Forum Discussion
NimbostratusDownside of using a single DMZ vlan intead of typical internal/external VLANs?
I'm designing an LTM implementation where web servers in a DMZ need to be load balanced. In the current design, the F5 has a single DMZ VLAN. This VLAN is the same subnet as the web servers. So for example, the network is 10.10.10.0/24....
The web servers are on this same subnet/VLAN -- i.e. 10.10.10.1 and 10.10.10.2 The F5 has a single self-IP, and it's on the DMZ VLAN -- i.e. 10.10.10.100 The F5 has a single Virtual Server, which is also on this same subnet -- i.e. 10.10.10.250
The default gateway of the web servers is NOT the F5; so I would use SNAT auto-map to make sure response traffic from the web servers went back through the F5 on the way to the clients.
Are there any potential issues with this single-VLAN design? What would be the benefits of using a more typical dual-VLAN design with an internal and external VLAN? The one potential issue I can see with the current DMZ-only VLAN design is that a single interface would be handling all traffic and may become saturated.

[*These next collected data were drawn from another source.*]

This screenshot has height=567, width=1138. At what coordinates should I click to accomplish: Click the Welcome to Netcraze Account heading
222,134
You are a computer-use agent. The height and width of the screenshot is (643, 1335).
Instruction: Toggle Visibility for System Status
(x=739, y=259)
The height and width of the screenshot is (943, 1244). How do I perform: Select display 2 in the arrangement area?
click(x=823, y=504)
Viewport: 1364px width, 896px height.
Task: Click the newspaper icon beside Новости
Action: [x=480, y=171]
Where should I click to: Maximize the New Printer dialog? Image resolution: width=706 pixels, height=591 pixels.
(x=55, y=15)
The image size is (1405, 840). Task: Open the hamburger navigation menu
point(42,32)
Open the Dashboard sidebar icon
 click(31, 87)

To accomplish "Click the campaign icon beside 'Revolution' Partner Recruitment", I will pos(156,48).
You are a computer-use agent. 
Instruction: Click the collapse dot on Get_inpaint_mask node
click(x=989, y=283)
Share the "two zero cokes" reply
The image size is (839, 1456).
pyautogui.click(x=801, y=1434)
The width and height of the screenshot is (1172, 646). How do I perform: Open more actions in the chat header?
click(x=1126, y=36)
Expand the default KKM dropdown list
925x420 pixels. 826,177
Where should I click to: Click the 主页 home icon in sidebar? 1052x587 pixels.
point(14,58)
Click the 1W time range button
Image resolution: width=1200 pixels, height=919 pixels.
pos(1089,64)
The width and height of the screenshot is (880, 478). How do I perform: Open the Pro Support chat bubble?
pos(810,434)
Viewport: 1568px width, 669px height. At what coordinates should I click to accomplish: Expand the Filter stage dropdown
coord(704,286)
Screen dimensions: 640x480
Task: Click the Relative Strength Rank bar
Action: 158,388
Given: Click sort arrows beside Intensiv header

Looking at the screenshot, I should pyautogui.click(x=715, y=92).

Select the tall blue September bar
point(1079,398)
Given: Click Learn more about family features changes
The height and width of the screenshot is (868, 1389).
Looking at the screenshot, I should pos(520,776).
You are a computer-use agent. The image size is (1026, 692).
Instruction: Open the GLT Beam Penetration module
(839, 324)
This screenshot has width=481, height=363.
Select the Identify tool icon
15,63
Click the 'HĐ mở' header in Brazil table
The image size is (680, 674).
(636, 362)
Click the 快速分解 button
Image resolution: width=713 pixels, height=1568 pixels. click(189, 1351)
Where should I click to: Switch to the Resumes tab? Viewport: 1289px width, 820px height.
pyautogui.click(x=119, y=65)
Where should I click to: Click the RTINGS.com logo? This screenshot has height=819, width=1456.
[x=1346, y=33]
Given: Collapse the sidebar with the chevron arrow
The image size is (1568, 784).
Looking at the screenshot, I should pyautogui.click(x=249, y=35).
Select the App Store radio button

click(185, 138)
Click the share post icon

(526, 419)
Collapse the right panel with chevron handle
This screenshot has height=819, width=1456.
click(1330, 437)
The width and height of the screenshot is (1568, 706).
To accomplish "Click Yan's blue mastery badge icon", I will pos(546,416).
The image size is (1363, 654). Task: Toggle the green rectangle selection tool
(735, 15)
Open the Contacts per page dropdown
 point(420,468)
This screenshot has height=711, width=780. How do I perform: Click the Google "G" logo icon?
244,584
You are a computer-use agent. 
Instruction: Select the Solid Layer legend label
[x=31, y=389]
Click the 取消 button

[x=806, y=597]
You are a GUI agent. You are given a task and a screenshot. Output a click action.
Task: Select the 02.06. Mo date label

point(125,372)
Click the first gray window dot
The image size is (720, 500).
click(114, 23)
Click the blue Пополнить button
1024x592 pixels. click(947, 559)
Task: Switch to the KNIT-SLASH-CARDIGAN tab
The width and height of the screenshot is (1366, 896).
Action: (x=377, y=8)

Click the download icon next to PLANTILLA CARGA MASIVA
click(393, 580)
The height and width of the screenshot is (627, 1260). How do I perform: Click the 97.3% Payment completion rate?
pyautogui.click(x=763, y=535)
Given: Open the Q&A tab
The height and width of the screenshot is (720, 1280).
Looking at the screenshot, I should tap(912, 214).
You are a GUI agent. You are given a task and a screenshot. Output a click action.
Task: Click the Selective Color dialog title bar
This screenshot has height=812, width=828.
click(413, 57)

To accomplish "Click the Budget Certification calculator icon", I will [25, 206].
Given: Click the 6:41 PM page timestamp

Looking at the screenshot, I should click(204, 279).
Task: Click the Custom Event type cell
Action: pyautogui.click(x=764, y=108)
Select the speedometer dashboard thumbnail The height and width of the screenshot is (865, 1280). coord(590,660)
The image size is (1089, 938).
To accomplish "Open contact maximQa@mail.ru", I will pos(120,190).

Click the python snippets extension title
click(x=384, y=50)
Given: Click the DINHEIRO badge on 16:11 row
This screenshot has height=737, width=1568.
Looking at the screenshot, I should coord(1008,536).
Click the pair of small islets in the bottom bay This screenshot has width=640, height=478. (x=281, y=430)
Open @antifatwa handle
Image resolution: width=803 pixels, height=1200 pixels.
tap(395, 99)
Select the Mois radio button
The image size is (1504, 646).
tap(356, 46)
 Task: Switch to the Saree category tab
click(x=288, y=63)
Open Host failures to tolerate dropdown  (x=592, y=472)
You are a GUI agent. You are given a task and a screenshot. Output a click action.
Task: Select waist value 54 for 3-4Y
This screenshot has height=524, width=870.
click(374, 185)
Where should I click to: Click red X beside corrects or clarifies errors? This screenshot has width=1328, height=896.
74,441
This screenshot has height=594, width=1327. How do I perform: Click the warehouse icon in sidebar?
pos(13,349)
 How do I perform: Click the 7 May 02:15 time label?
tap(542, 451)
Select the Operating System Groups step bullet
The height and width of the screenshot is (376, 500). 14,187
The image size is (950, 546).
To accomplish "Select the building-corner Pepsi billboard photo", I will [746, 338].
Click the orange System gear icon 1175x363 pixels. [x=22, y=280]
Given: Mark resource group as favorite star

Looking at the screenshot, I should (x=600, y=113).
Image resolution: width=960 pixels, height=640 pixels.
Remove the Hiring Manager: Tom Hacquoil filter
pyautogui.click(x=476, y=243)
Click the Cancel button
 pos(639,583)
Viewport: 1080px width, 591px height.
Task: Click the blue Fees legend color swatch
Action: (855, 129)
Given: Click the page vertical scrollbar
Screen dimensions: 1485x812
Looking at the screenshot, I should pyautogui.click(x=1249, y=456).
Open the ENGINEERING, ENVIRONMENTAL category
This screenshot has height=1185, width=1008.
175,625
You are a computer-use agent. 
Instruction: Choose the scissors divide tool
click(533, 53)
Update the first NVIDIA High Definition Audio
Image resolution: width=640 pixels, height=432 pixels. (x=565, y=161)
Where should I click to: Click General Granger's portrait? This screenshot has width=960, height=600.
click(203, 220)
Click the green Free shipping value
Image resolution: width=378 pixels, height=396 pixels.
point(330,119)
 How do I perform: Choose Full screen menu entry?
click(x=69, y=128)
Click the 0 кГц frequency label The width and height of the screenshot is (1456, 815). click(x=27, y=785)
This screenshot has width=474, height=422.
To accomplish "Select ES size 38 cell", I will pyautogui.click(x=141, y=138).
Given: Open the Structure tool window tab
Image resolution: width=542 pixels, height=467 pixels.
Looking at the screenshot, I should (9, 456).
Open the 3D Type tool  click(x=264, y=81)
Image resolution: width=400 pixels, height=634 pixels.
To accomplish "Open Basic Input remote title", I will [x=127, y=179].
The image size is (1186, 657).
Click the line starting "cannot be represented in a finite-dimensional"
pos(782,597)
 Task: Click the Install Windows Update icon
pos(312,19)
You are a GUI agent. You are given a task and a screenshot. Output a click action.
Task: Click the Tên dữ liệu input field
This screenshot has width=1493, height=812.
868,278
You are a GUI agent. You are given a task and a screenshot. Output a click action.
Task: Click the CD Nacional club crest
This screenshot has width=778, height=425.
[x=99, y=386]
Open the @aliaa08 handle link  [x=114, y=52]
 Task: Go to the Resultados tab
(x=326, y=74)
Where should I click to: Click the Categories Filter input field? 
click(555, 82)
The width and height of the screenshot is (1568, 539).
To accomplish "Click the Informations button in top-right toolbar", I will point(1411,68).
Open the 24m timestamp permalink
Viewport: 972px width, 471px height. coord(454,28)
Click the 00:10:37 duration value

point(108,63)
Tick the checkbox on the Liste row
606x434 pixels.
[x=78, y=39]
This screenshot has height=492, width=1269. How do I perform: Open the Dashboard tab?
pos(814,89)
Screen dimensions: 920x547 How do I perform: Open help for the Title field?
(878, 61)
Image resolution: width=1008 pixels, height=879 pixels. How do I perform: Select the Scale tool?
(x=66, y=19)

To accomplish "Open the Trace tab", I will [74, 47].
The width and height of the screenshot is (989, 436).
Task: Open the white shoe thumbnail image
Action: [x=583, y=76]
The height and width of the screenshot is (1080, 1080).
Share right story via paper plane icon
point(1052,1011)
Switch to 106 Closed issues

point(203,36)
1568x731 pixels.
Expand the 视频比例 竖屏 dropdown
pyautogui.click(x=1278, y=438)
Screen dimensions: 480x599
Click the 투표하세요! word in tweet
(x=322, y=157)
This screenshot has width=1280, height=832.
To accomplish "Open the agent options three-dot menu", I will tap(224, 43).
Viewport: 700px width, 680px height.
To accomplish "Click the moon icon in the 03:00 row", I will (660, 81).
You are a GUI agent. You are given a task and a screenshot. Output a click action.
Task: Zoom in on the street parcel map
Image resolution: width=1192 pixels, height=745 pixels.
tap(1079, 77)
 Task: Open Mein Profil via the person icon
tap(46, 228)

Thanks in advance for any input
1 Reply
mimlo_61970Cumulonimbus
I can't think of any major problems, but my 2 cents would be:
- Like you said, 1 armed is half the throughput
- You will be using your address space faster since real and virtual servers are in the same subnet
- Helps with potential firewall mistakes. Say you retire a virtual server that has a firewall rule allowing port 443. You forget to remove the fw rule, and put a server on that same address, now you are allowing 443 direct to that server.
- In the case of Internet and public addressing, you can private address your internal DMZ and public address your external F5 DMZ.